The number of women in executive director roles has increased only modestly in the past five years. Image: REUTERS/Gonzalo Fuentes
R M Vishakha, an insurance industry veteran with more than 25 years’ experience, was appointed last year to head Legal & General’s Indian joint venture, IndiaFirst. She nearly did not make it.
After being on the longlist, Ms Vishakha was left off the initial shortlist, and reinstated only after executives from L&G’s London headquarters complained about the lack of female candidates. Ms Vishakha was then given the opportunity to wow the appointment board during her interview.
It is a story that “illustrates the whole ethos around our move to change our hiring practices”, says Lesley Martin, L&G’s head of diversity and inclusion. As part of its aim to increase the number of senior women from 35 per cent to 40 per cent by the end of 2017 and to parity by 2020, the investment and insurance group insists there is a woman on every senior appointment shortlist.
“It’s not about positive discrimination, it is about the getting the widest possible talent pool and a different perspective,” Ms Martin says.

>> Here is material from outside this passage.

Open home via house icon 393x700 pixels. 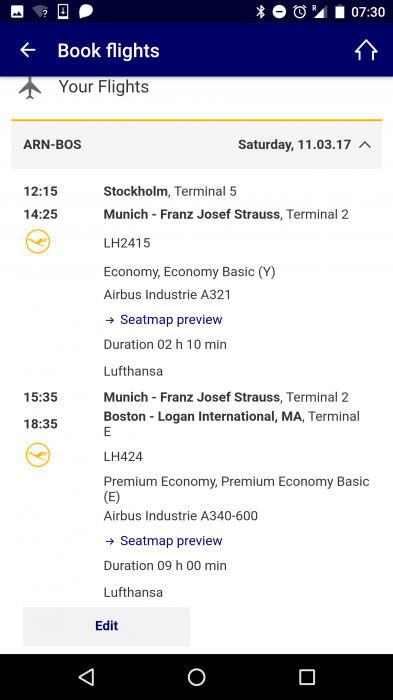366,50
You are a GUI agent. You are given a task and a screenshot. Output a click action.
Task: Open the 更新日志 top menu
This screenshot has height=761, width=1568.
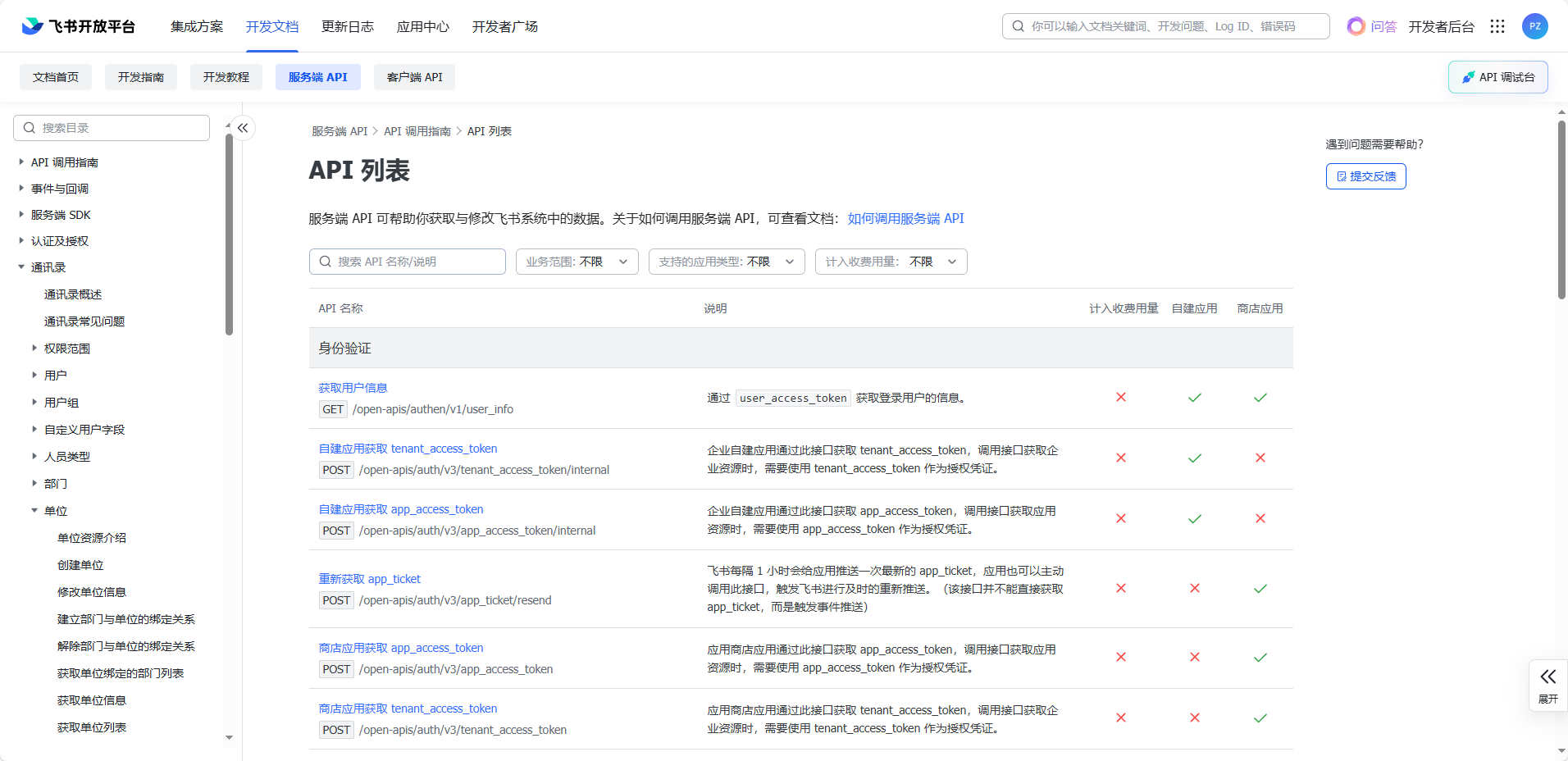[347, 26]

Policies like these are still needed more than 45 years after the UK’s Equal Pay Act came in, which was designed to ensure equality in the workplace and prevent discrimination, particularly on pay. Despite a surfeit of charters, targets and reports, female executives are still an uncommon sight in boardrooms.
Fewer than 10 per cent of executive director roles at the UK’s 100 biggest public companies are held by women, according to Cranfield School of Management. The number of women in executive director roles has increased only modestly in the past five years, even while the overall proportion of female directors has risen from 15 per cent of board seats in 2012 to 26 per cent today.
Improving representation in the executive layer — both in the boardroom and among other senior leadership roles — is now the main focus of the government-backed Women on Boards commission.
The new head of the commission, Sir Philip Hampton, told the Financial Times this year that he was determined to “kick-start” the initiative after data suggested progress had stalled.
But for every company that is already going beyond national targets, there are others where it is clear — even if they are not prepared to say so publicly — that they are not yet convinced of the argument that diverse leadership teams bring business benefits.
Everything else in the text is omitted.